Yes. I worked on both at the same time in a rotation, handing in an edit for one, then immediately switching to an edit for the other. I had started working on Pandemic first and it was originally due for publication in June this year, but obviously that changed when the real pandemic hit. Last year and early this year were very busy as I was also juggling these two novels with a Warhammer 40K short story, too. Each of these projects required research and planning, and the biggest lesson I learnt how to buckle down and write fast — which is definitely a requirement for tie-in writing or anything where you sign a contract before you’ve written anything, which was essentially what these three projects were. It took a lot out of me, but I wouldn’t change anything. I’m proud of what I achieved.

Did I mention that I was also working 4 days a week in a day job?

Wow. Anyway, The Salvation Series has been optioned for a TV show. Is there anything you can tell us about this series?

Unfortunately, I can’t share any details as yet, but I will say this: the details are very exciting. Of course, there are still many hoops to jump through before it’s greenlit for production, but I have my fingers crossed we’ll get there as it’s been optioned by a very safe and experienced pair of hands.

As the writer of the novels, you will obviously have no say when it comes to, well, any aspect of the show. But if the producers did ask you for casting suggestions, who would want to play Detective Salvi Brentt and the other main characters?

I’m open to just about anyone, really, and wouldn’t want to name anyone publicly. I have no doubt the casting agents, with guidance from the producers, will do a great job. If they ask for my input, I’ll throw some names into the ring, but at the end of the day, they’re the experts. I trust the process and trust those involved will nail it.

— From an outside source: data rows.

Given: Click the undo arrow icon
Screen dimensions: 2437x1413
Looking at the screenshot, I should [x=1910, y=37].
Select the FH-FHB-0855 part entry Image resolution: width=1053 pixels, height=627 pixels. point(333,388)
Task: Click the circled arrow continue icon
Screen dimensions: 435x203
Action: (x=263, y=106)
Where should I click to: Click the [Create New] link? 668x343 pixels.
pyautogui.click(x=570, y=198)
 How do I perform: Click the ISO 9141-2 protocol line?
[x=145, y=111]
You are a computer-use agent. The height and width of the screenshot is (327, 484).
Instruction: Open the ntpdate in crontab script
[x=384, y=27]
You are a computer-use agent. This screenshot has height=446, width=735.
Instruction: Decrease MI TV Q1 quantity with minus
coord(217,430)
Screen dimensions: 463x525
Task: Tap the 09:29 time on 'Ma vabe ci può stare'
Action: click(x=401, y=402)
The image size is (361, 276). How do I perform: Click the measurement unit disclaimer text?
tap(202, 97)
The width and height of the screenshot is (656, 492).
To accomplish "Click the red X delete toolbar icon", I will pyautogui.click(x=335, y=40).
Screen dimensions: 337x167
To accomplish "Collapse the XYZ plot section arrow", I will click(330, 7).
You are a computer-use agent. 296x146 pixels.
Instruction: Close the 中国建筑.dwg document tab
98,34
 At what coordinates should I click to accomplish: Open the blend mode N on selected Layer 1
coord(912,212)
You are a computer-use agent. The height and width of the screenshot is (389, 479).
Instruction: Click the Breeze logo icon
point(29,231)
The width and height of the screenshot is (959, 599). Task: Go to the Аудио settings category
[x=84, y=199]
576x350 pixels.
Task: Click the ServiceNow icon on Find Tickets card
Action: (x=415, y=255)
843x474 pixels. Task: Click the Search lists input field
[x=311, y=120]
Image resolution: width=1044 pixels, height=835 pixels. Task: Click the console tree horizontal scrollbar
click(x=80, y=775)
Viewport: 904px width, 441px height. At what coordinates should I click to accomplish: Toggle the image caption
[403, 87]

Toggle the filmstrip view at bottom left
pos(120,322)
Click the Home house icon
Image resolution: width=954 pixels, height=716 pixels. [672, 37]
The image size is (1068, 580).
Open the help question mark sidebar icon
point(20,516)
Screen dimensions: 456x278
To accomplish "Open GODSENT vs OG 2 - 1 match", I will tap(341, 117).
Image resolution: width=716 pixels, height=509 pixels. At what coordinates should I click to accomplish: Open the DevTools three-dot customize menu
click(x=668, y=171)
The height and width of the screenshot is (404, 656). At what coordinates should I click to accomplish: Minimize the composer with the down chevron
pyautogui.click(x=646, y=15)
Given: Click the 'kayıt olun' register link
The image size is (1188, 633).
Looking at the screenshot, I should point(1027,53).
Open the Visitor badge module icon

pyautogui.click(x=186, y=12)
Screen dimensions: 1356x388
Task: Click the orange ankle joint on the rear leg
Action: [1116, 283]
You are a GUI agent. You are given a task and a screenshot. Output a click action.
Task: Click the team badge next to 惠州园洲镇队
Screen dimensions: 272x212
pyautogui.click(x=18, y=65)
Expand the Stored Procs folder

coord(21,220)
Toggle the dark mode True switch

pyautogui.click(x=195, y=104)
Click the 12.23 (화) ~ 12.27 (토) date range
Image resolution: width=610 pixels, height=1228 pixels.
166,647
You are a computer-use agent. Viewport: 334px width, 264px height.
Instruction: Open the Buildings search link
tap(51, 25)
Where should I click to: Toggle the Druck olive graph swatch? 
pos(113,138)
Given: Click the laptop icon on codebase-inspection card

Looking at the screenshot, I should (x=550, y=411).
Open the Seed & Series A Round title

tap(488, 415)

Amanda Bridgeman The Sensation The Subjugate The Salvation

Finally, if someone enjoys The Subjugate and The Sensation, which of your other books would you suggest they check out next, and why that one?

Though all my novels to date fall under the banner of sci-fi, they are all different flavors of sci-fi. Where the Salvation Series is a near-future crime thriller, the Aurora Series [which starts with the novel Darwin] is a space opera / military sci-fi series (effectively the love child of Battlestar Galactica, Aliens, and Universal Solider), while The Time Of The Stripes is an alien contact drama (which I describe as The Leftovers meets The Lord Of The Flies). So I guess it depends on what your “cup-of-tea”‘ is.